_提供的文章_
跟李叔同有關的美文欣賞

  :當物質和精神需求都不能滿足了,就依靠靈魂的追求了,李叔同就是這種極致了吧,下面我們一起看看這篇《不愛,也是一種傷害》。

  他是中國現代的風雲人物。在繪畫、書法、音樂、戲劇、佛學等方面都有卓越的成就。

  我生出“不愛,也是一種傷害”的感慨,源自關於他的一部電影《一輪明月》。

  這是對李叔同傳奇一生的濃縮,我第一次觀看此部電影是在一個深夜。唯美的畫面加上空靈的配樂,那種直擊人心靈深處的感覺,終身難忘。

  李叔同***1880—1942***,又名李息霜、李岸、李良,譜名文濤,幼名成蹊,學名廣侯,字息霜,別號漱筒。擔任過教師、編輯之職,後剃度為僧,法名演音,號弘一,晚號“晚晴老人”,後被人尊稱為“弘一法師”。

  他是側室所生,他曾說:“我的父母很多,我的生母很苦。”但他的家境優越,父親是晚清高官,後辭官經商,從事鹽業和錢莊生意。他天資聰穎,從小便受到向佛的父親薰陶,可以滔滔不竭地背誦佛經。這也許是他日後皈依佛門的原因。

_作業要求_
**A.** 請逐字抄錄關於李叔同的短文中,從「他是中國現代的風雲人物。在繪畫、書法、音樂、戲劇、佛學等方面都有卓越的成就。」開始、到「也許是他日後皈依佛門的原因。」結束的段落。
**B.** 判斷下列敘述是否與關於李叔同的短文相符,每項答「是」或「否」,並原文引出據以判定的字句:(i) 李叔同的父親曾經營鹽業和錢莊生意;(ii) 李叔同是正室所生;(iii) 作者第一次觀看《一輪明月》是在白天。
**C.** 根據關於李叔同的短文,李叔同剃度為僧後的法名是什麼?
以下資料無須用到。

_資料_
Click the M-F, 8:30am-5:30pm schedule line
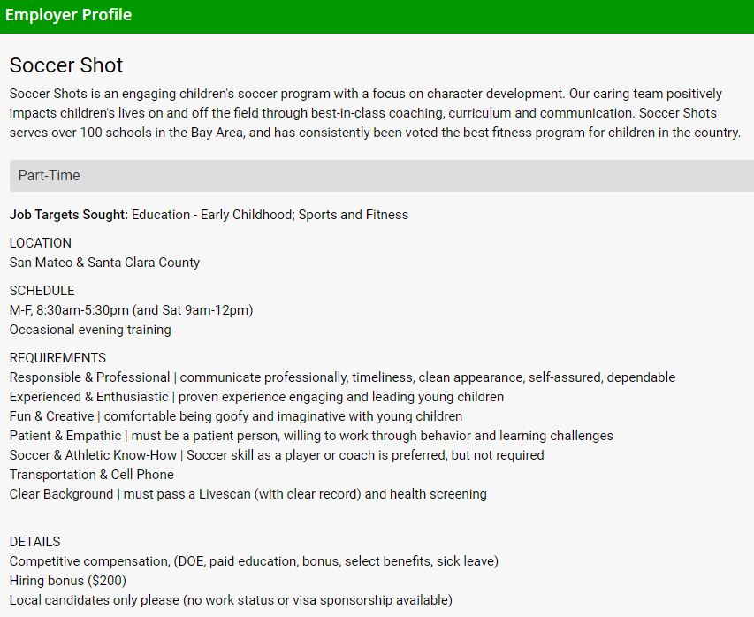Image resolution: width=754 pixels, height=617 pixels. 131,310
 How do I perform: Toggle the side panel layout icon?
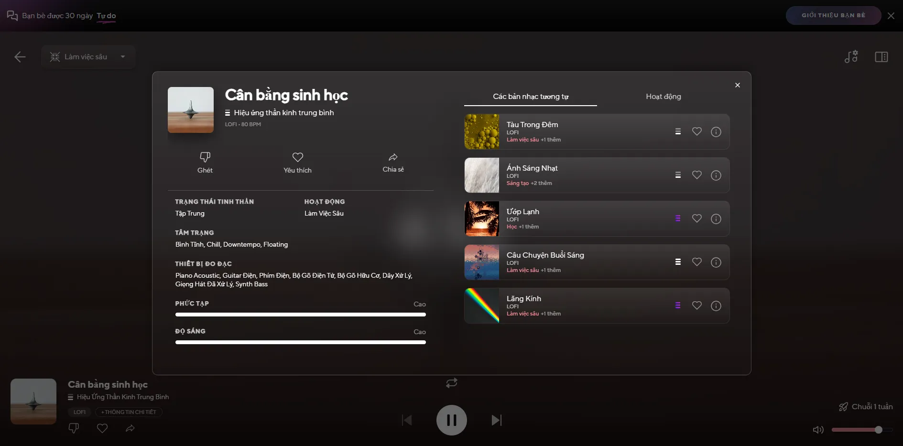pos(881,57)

_答案_
**A.**
他是中國現代的風雲人物。在繪畫、書法、音樂、戲劇、佛學等方面都有卓越的成就。

  我生出“不愛,也是一種傷害”的感慨,源自關於他的一部電影《一輪明月》。

  這是對李叔同傳奇一生的濃縮,我第一次觀看此部電影是在一個深夜。唯美的畫面加上空靈的配樂,那種直擊人心靈深處的感覺,終身難忘。

  李叔同***1880—1942***,又名李息霜、李岸、李良,譜名文濤,幼名成蹊,學名廣侯,字息霜,別號漱筒。擔任過教師、編輯之職,後剃度為僧,法名演音,號弘一,晚號“晚晴老人”,後被人尊稱為“弘一法師”。

  他是側室所生,他曾說:“我的父母很多,我的生母很苦。”但他的家境優越,父親是晚清高官,後辭官經商,從事鹽業和錢莊生意。他天資聰穎,從小便受到向佛的父親薰陶,可以滔滔不竭地背誦佛經。這也許是他日後皈依佛門的原因。

**B.**
(i) 是:「後辭官經商,從事鹽業和錢莊生意」
(ii) 否:「他是側室所生」
(iii) 否:「我第一次觀看此部電影是在一個深夜」

**C.** 演音。